The company’s Q1 was impacted by increased brand spends, loss of production and sales volume due to the maintenance shutdown at Rudrapur (Uttarakhand) — which hit the bottomline and increased maintenance costs. This apart, there was a steep fall in export realisations and a drop in raw material costs, which saw the profit-after-tax halve on a y-o-y basis to ₹37 crore.
For the April–June period, the EBITDA margin (earnings before interest, tax, depreciation and amortisation) was 18.7 per cent. In terms of volumes, the MDF sales (accounting for 88 per cent of turnover) fell by 13 per cent at ₹340 crore; while plywood sales volumes dropped by 37 per cent.
New offerings
According to V Venkatramani, CFO, Greenpanel, there was some pressure on the demand side and an added one because of additional supplies; apart from a fall in raw material costs. But, these are unlikely to have a long-lasting impact. The company has come out with new offerings — lower priced ones competing with cheaper imports — across certain segments where “realisations would be lower but would in turn get compensated by the additional volume (sales) generated”. Greater volume sales are targeted across domestic markets too; which means there will be some curtailing in exports.

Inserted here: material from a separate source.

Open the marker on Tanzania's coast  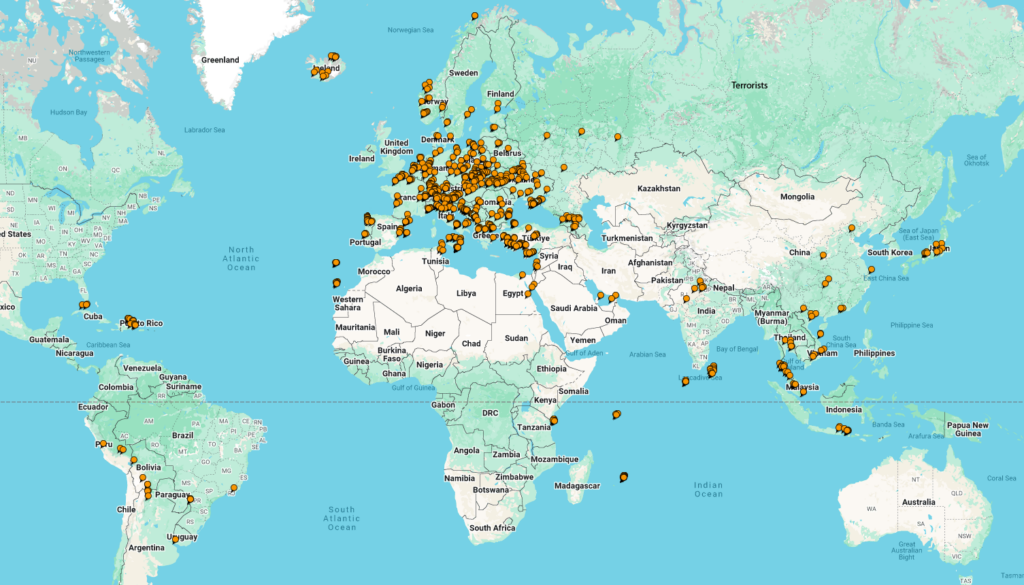tap(553, 420)
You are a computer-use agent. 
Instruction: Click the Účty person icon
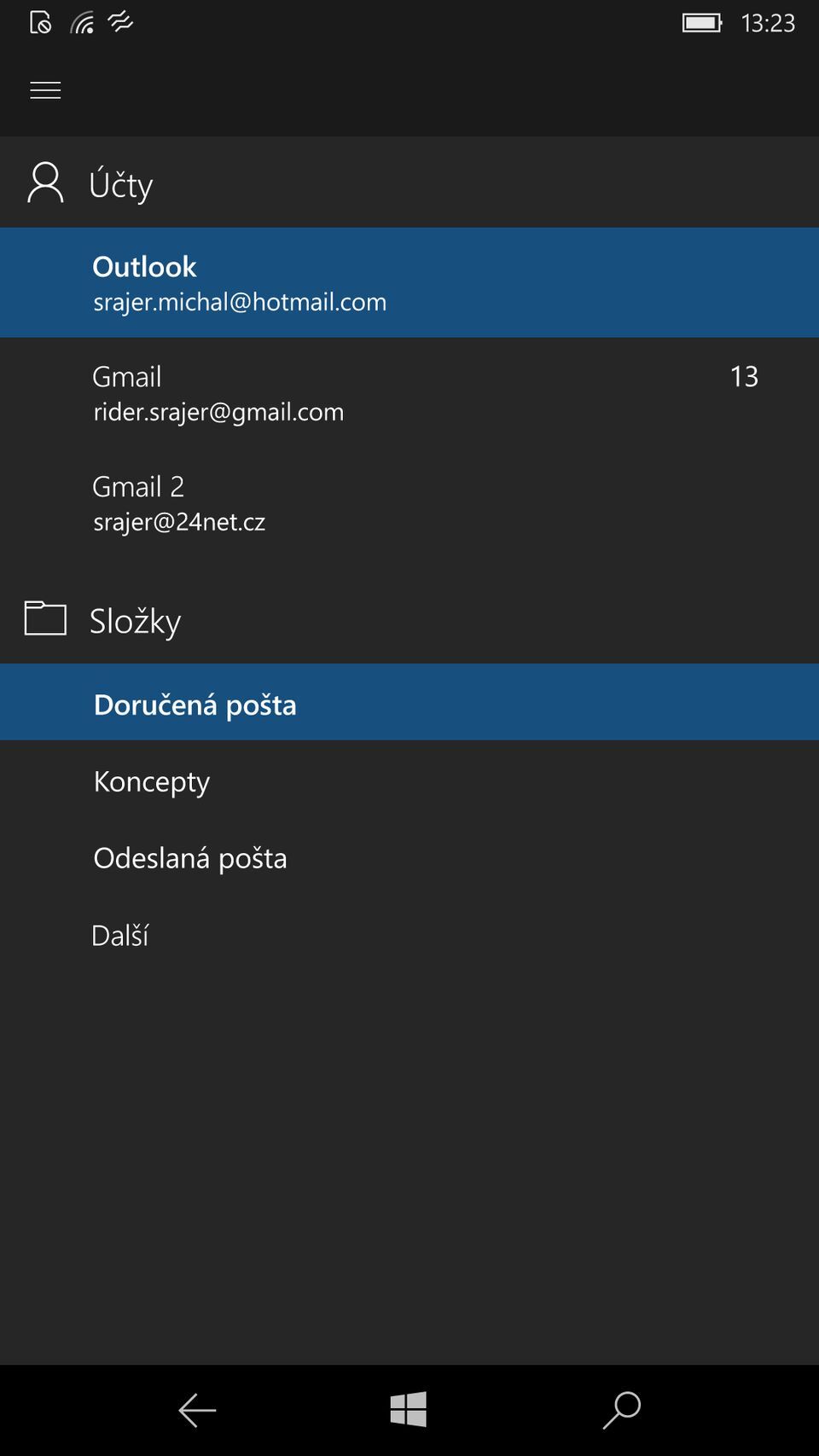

Higher shipments in the plywood & MDF sector are reportedly coming in from countries like Vietnam, Thailand, Malaysia and Indonesia. “We are targeting better volumes from domestic markets and also in segments which traditionally have contributed a lower realisation. So, there could be changes in the realisation in the succeeding quarters. But what we are targeting is having volume with lower realisation,” he told businessline. “Our guidance continues to be double digit volume growth and 8 to 10 operating margin in plywood and 23 to 25 per cent margin in MDF,” Venkatramani explained.
The new offerings, which come at 7-8 per cent lower cost, are expected to have a 15–20 per cent contribution towards volumes (on a full year basis).
Mix of value-added products was around 54 per cent in Q1 (higher than Q4FY23). “So, we will be targeting growth in the mix of value-added products over the current year and the next year,” he said. The target is to take value-added products to be in the 65 per cent range in the medium term.